Koridorda yürürken kendi ayakkabısından çıkan topuk sesini aldırmamaya çalışıyordu. Son derece gergindi. Toplantı yapılacak olan bina adeta eski meclisleri andırıyordu. Yüksek tavanlar ve koridorların köşelerindeki meşaleler adeta çağlar öncesinden kalmış gibiydi. Hemen arkasından gelen Poyraz ve Atlas temkinliydi. Kabilesinden geriye kalanlar ortak bekleme salonuna inmişlerdi. Yosun bir kapının önünde durunca derin bir iç çekti. İçerideki güçleri hissedebiliyordu. Ağabeyinin de hissettiğini biliyordu. Sonuçta hepsi aynı kanı taşıyordu. Göz ucuyla ağabeyine baktığında onun da kendisi kadar gergin olduğunu fark etti. Kapıyı yavaşça tıklattı.
İçeriden aynı hızla "Gir." diye tok bir ses geldi.

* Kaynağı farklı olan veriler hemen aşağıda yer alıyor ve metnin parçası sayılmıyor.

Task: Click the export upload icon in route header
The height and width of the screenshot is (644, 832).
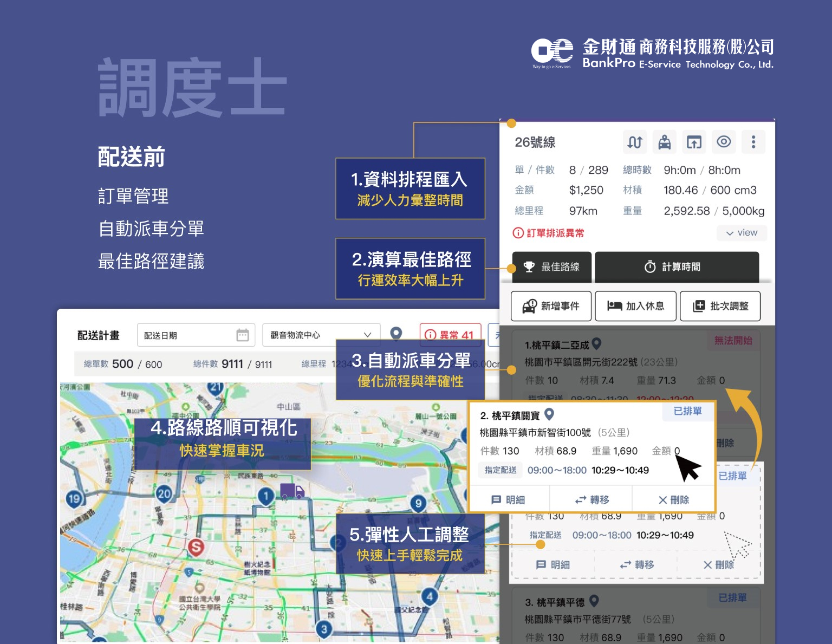Action: point(694,142)
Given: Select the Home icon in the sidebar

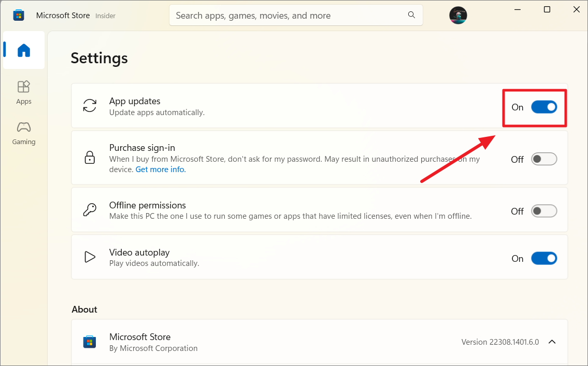Looking at the screenshot, I should 23,50.
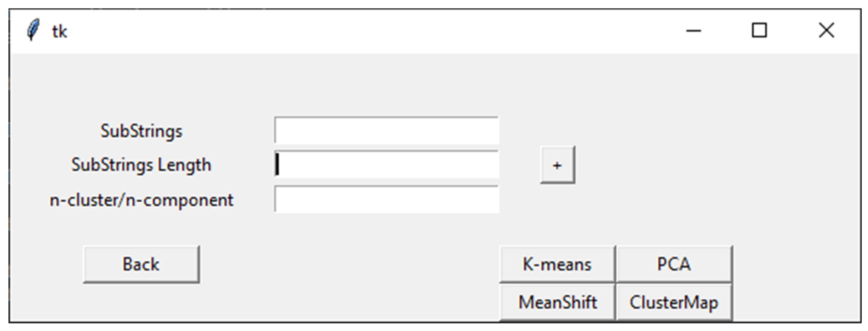Maximize the tk window
The width and height of the screenshot is (868, 331).
click(x=759, y=31)
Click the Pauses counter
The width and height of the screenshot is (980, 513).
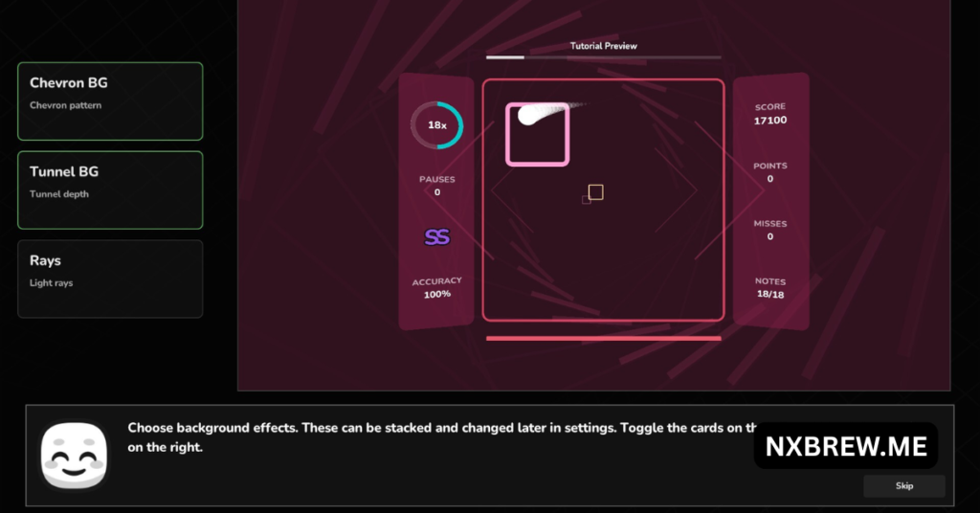[436, 192]
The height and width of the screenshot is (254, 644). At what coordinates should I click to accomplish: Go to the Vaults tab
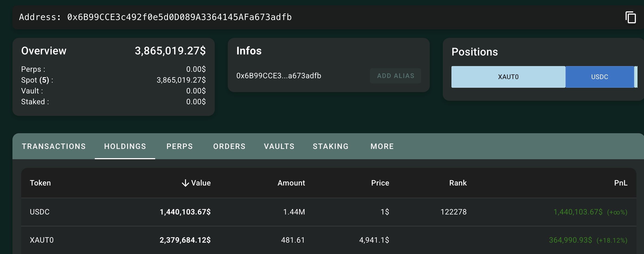(x=279, y=146)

Bu iki kardeşte bu sesin kime ait olduğunu iyi biliyordu. Sadece bulanık anılarına ait olduğunu sandığı sesin sahibi hemen kapının arkasındaydı. Yosun nedense kıpırdamıyordu. Aklı kapıyı açmasını söylese de vücudu ona itaat etmiyordu. Poyraz kardeşinin hareketsizliğini fark edince derin bir iç çekti.
"Gir dedi, duymadın mı?" dedi Poyraz kapının koluna asılırken.
Kapıyı sonuna kadar açtı. İçerisi tamamen aydınlıktı. Hava karanlık olmasına rağmen odanın her yeri aydınlatılmıştı. Oda iki bölüme ayrılmıştı. Odanın ilk bölümünde Yosun ve Poyraz'ın annesi Gri Kraliçe Defne Buyrukbay ve büyük annesi Gümüş Şimşek Barika Gökberk duruyordu. Yosun'u görür görmez annesi Yosun'un boynuna atlamıştı bile. Barika Gökberk her zamanki dik duruşuyla kızı ve torununa bakıyordu. Gözlerini Poyraz ve Atlas'a çevirdi. Gri saçlı ve gri gözlü kadın ikisini de ürkütmüştü. Sonuçta Barika Gökberk vampir dünyasının en sert vampirlerinden biri olarak bilinirdi. Geçen yüzyılda uyanış toplantısından çıkan tek vampirdi kendisi. Vampir dünyasındaki ünü ve saygınlığı tam olarak buradan geliyordu. Yüzüne hafifçe yerleştirdiği tebessümü Poyraz'ın gerginliğini çözdü.
"Hoş geldiniz." dedi Barika Gökberk tüm ciddiyetiyle.
"Hoş bulduk büyük anne." dedi Poyraz aynı şekilde.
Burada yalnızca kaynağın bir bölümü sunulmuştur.